Lord John Morgan lernt die Welt der Indianer auf ungewöhnliche Weise kennen und schließlich schätzen. 1821 war der Aristokrat auf einer Jagdexpedition im Sioux-Gebiet vom Stamm der Yellow Hands gefangen genommen und zum Sklaven gemacht worden. Seine Herren, die ihm den Namen "Pferd" gaben, entlassen ihn in die Freiheit, als er außergewöhnliche Tapferkeit beweist. Doch 1830 zieht es ihn wieder in die Prärie zurück...

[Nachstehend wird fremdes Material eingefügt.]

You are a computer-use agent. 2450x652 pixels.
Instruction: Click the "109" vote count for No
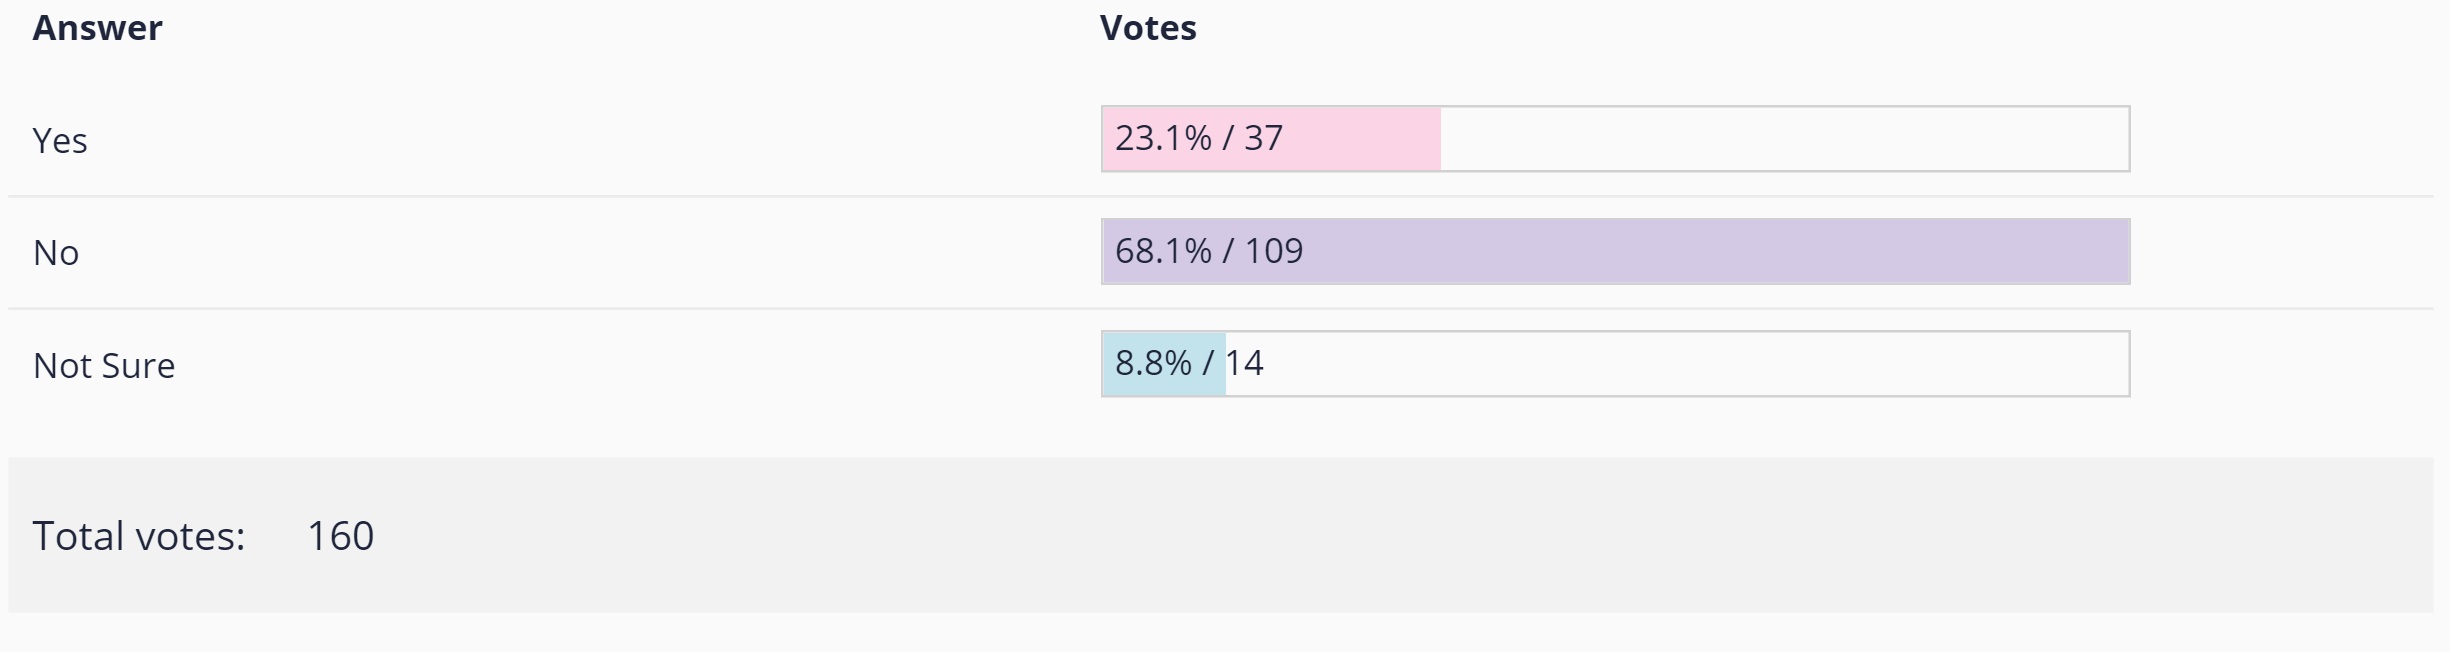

Regisseur Irvin Kershner ("Das Imperium schlägt zurück") knüpfte mit diesem aktionreichen Western an Elliot Silversteins internationalen Erfolg "Der Mann, den sie Pferd nannten" (1969) an. Wieder spielt Richard Harris den englischen Aristokraten, der auf abenteuerliche Weise Zugang zu einer fremden Kultur findet und dabei auch dem Zuschauer indianisches Denken, Fühlen und die Rituale einer vielverkannten Stammeskultur näherbringt. Die Meinungen über den Film gehen allerdings mal wieder auseinander: Für Joe Hembus, den Autor des bekannten Western-Lexikons, ist dieser Film "noch prätentiöser und in seiner Wirkung noch unbefriedigender" als der erste Teil.